Ischia Biancolella DOC, Pietratorcia, 2015
L’esplosione del turismo negli anni ’50 e, la cementificazione che ne è conseguita, ha causato una drastica riduzione della superficie vitata sull’isola: si è passati dai 3000 ha degli anni ’40 ai 300 ha dei primi del 2000.L’azienda Pietratorcia nasce nel 1994 dalla volontà di tre antiche famiglie contadine dell’isola, Iacono, Regine e Verde, di tornare alla terra e alle tradizioni rurali e, di dar vita comunque ad un’impresa moderna ed incentrata su standard qualitativi molto elevati.
Per il nome si è tratto spunto dalla “pietra torcia”: un enorme e pesante masso tufaceo con tre fori (uno alla sommità e due ai lati) utilizzato, secoli addietro, per spremere le uve con un complesso sistema di funi e di leve, prima che il torchio entrasse nell’uso comune dei vignaioli isolani.
Ne è presente proprio una nelle storiche cantine dell’azienda scavate nel tufo e risalenti al 1700: un posto unico e suggestivo, dove vengono elevati i vini prima della commercializzazione.
Ambrogio Iacono (Gino per tutti), uno dei titolari, nonchè enologo ed agronomo, ha intrapreso un lungo itinerario di formazione tecnica in collaborazione con l’Istituto di San Michele all’Adige e supportato da un’equipe di primissimo ordine, con l’intento di dar vita a piccole produzioni di pregio e rafforzare l’dentità Ischitana di eccellenza nel panorama vitivinicolo nazionale ed internazionale.

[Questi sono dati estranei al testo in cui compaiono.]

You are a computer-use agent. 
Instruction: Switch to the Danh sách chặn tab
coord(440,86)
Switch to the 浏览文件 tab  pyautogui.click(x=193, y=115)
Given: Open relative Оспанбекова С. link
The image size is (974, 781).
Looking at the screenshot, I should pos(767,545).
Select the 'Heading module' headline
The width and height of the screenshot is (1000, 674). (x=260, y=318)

Non solo vini di qualità, ma promulgare l’abbinamento tra vino e cultura in genere: un’altra scommessa vinta dalla famiglia Iacono!Difatti la libreria Mattera (nata negli anni ’50), a pochi passi da piazza S. Gaetano a Forio, era da sempre stata un punto di aggregazione, di confronto e di dibattiti: un vero salotto culturale che qualche anno fa purtroppo aveva cessato la sua attività ma, fortunatamente, è stata riportata in auge da Franco Iacono.
La raccolta generalmente avviene tra fine settembre ed inizio ottobre, rigorosamente in piccole cassette.

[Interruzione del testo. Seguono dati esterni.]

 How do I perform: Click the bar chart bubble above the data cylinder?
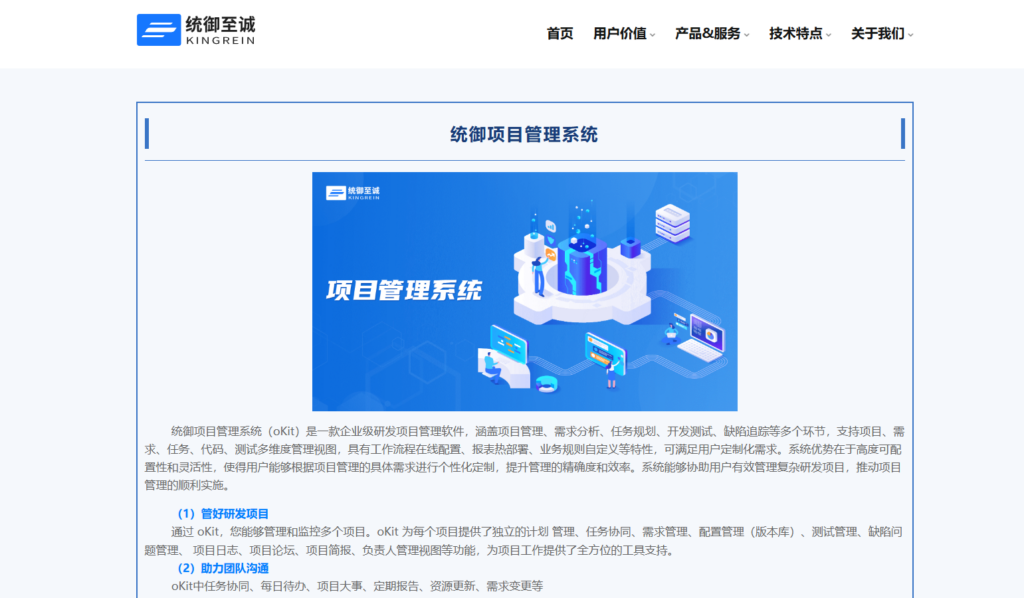550,223
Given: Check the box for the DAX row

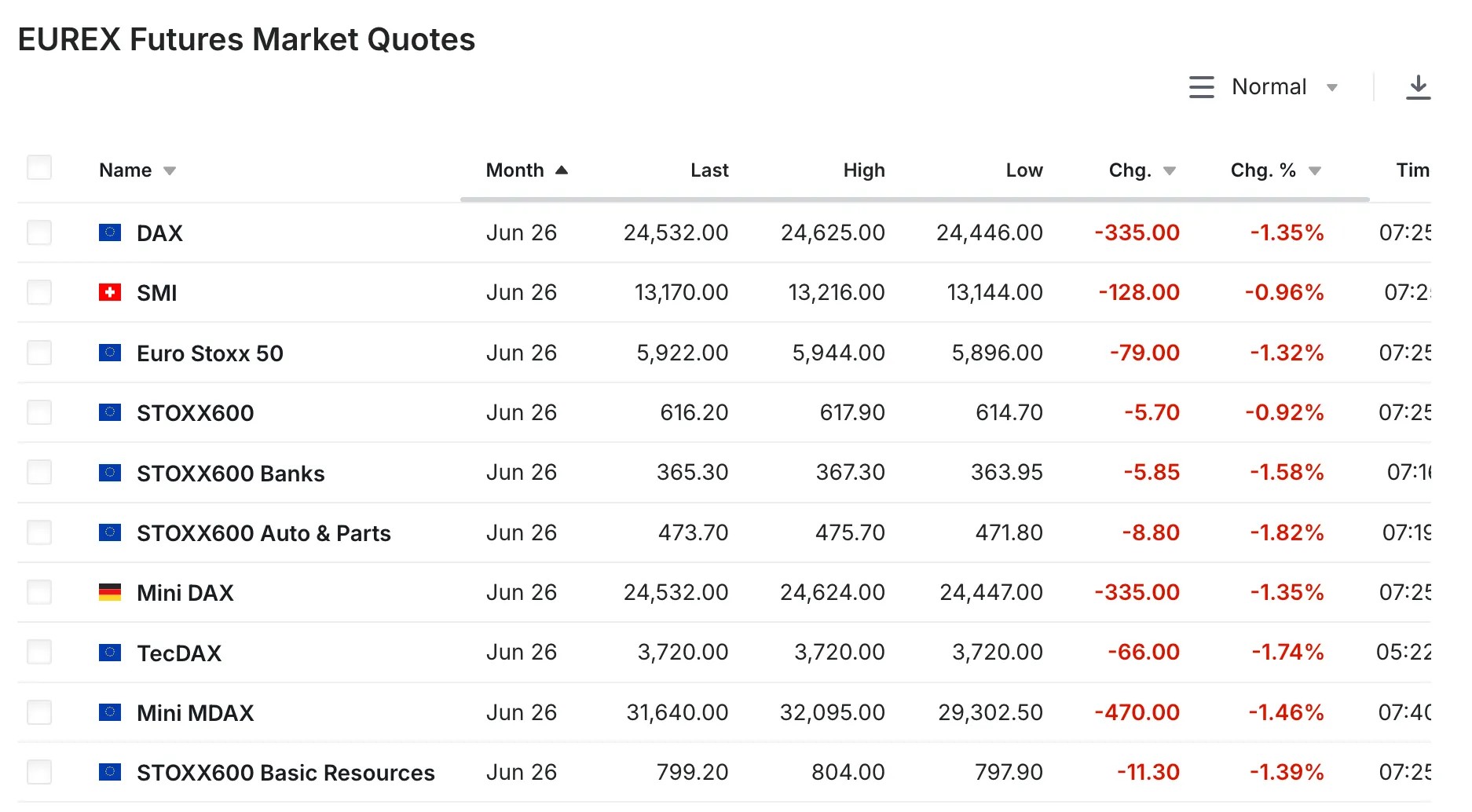Looking at the screenshot, I should tap(39, 232).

Le uve vengono diraspate e poste a macerare in serbatoi di acciaio per 24 ore a 10°C.
Successivamente la massa viene pressata ed il mosto fermenta in silos d’acciaio alla temperatura controllata di 18°C. Ultimata la fermentazione, il vino viene elevato sulle fecce fini per un periodo ulteriore di 3 mesi, e, dopodichè, filtrato ed imbottigliato in primavera.
Nel calice si presenta con una luminosa tonalità paglia dai riflessi oro.
In bocca è morbido ed avvolgente in primis, rinfresca poi il palato chiudendo su una lieve scia sapida dai rimandi fruttati.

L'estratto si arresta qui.